Kyu Bum Cho1 , Cheon Hee Park1 , Joungmin Kim2 , Tran Duc Tin3 , and Sang-Hyun Kwak2,3
Department of Anesthesiology and Pain Medicine, 1Kwangju Christian Hospital, 2Chonnam National University Medical School and Hospital, 3Brain Korea 21 Project, Center for Creative Biomedical Scientists at Chonnam National University, Gwangju, Korea
Correspondence to: Sang-Hyun Kwak, M.D., Ph.D.
Department of Anesthesiology and Pain Medicine, Chonnam National University Medical School and Hospital, 42 Jebong-ro, Dong-gu, Gwangju 61469, Korea Tel: 82-62-220-6893 Fax: 82-62-232-6294 E-mail: shkwak@jnu.ac.kr
ORCID https://orcid.org/0000-0001-6077-2086

This is a thesis for a Master’s degree by Kyu Bum Cho.
Received July 30, 2019; Revised September 23, 2019; Accepted October 4, 2019.
cc This is an Open Access article distributed under the terms of the Creative Commons Attribution Non-Commercial License (http://creativecommons.org/licenses/by-nc/4.0) which permits unrestricted non-commercial use, distribution, and reproduction in any medium, provided the original work is properly cited.
Abstract

Background

Sepsis, an uncontrolled host response to infection, may be life-threatening organ injury. Neutrophils play a critical role in regulation of host immune response to infection. Curcumin, known as a spice and food coloring agent, possesses anti-inflammatory properties. In this study, we investigated the effects of curcumin on lipopolysaccharide (LPS)-induced neutrophil activation with its signaling pathways.

Methods

Isolated human neutrophils were incubated without or with LPS and curcumin, and the expression of pro-inflammatory cytokines, such as tumor necrosis factor alpha (TNF-α), interleukin (IL)-6, and IL-8 were assessed by enzyme-linked immunosorbent assays. The expression of mitogen-activated protein kinases such as p38, extracellularsignal-regulated kinase (ERK)1/2, and c-Jun N-terminal kinase (JNK) were evaluated by Western blot analysis. Neutrophil apoptosis was also measured by fluorescence-activated cell sorting (annexin V/propidium iodide) in LPS-stimulated neutrophils under treatment with curcumin.

Results

Curcumin attenuated expression of TNF-α, IL-6, and IL-8 and the phosphorylation levels of p38 and JNK, but not ERK1/2, in LPS-stimulated neutrophils. Additionally, curcumin restored the delayed neutrophil apoptosis by LPS-stimulated neutrophils(19.7 ± 3.2 to 38.2 ± 0.5%, P < 0.05).

Conclusions

Our results reveal the underlying mechanism of how curcumin attenuate neutrophil activation and suggest potential clinic applications of curcumin supplementation for patients with severe sepsis and septic shock. Additional clinical studies are required to confirm these in vitro findings.

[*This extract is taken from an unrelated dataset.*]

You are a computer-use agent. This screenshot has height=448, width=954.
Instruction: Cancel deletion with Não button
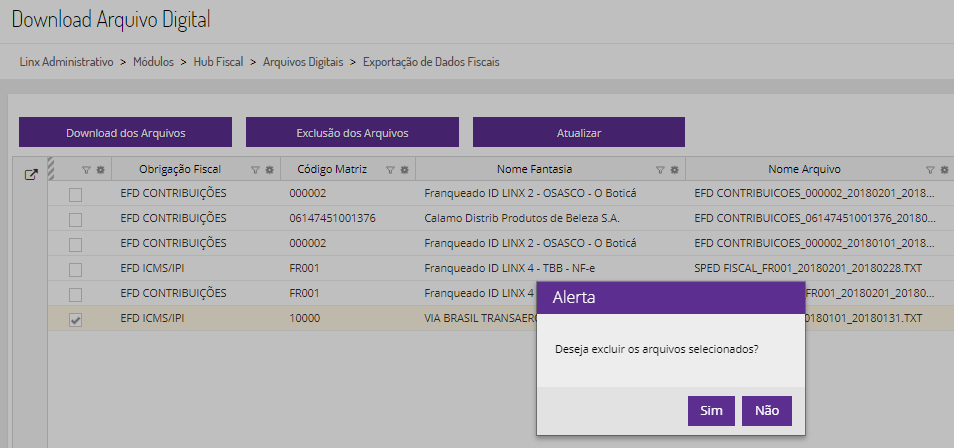coord(767,411)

Key Words : Apoptosis; Curcumin; Inflammation; Lipopolysaccharides; Neutrophils.
INTRODUCTION

Sepsis, an uncontrolled host response to infection, may be life-threatening organ dysfunction [1]. Despite the use of novel modern antibiotics and therapeutic interventions, sepsis remains a common worldwide health issue due to increase in ageing populations and high death rates. The mortality rate resulting from adult sepsis remains as high as 21–35% [24].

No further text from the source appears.